A survey conducted by the Navsarjan Trust and the Robert F. Kennedy Centre for Justice and Human Rights in Gujarat has found that in rural Gujarat, while 98 forms of untouchability is practiced by caste Hindus against Dalits, 99 forms of caste discrimination is found within ‘Dalit ‘sub’-castes’. Although we agree with the findings of the study, we reject the term ‘sub-caste’ to denote castes traditionally grouped under the category of ‘Dalits’. One of the reasons for this rejection, apart from the categorical error that this usage signifies, is that when relatively empowered castes among the untouchables raise political issues, they are easily categorised as issues that universally affect members of the Dalit community, and when scavengers raise issues pertinent to them, it gets signified as a ‘sub-caste issue’. In fact, ‘Arunthathiyars’ are a caste in itself, and most often than not, the category of Dalit and SCs are floated to provincialise this identity.

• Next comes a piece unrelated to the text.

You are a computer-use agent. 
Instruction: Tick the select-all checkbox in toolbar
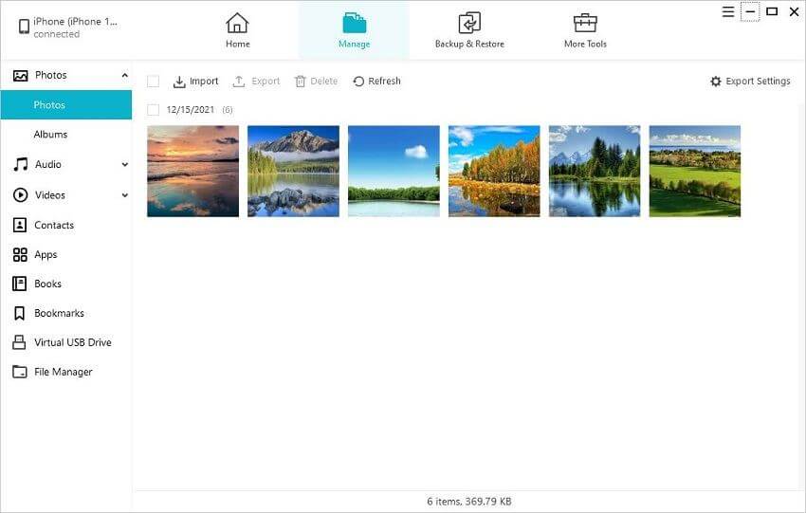click(x=154, y=82)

The rights of many of the lowest-of-the-low castes in India are brutally suppressed and the members of these castes are denied their rightful opportunity in government services and other employment avenues. The battles waged by these castes never become part of the dominant Dalit discourse. For example, the issue of scavenging is reduced to a problem solely to be dealt by the respective scavenging caste, be it the Mehtars, Bhangis, Rellis or Valmikis. The issue is compounded by the fact that there are hardly any educated members from these communities who are articulate enough to understand these problems and formulate adequate solutions. In this context, in memory of the services rendered by Neelaventhan for the scavenging castes, ‘Dalit Camera‘ pledges to take up problems faced by the scavengers, along with the political issue of inner-reservation and sub-classification, strongly. We feel that discriminations faced by communities within the Dalit fold have to be brought out, if only to bring out in full force the liberatory potential offered by the identity of ‘Dalithood’ to millions of untouchables in India.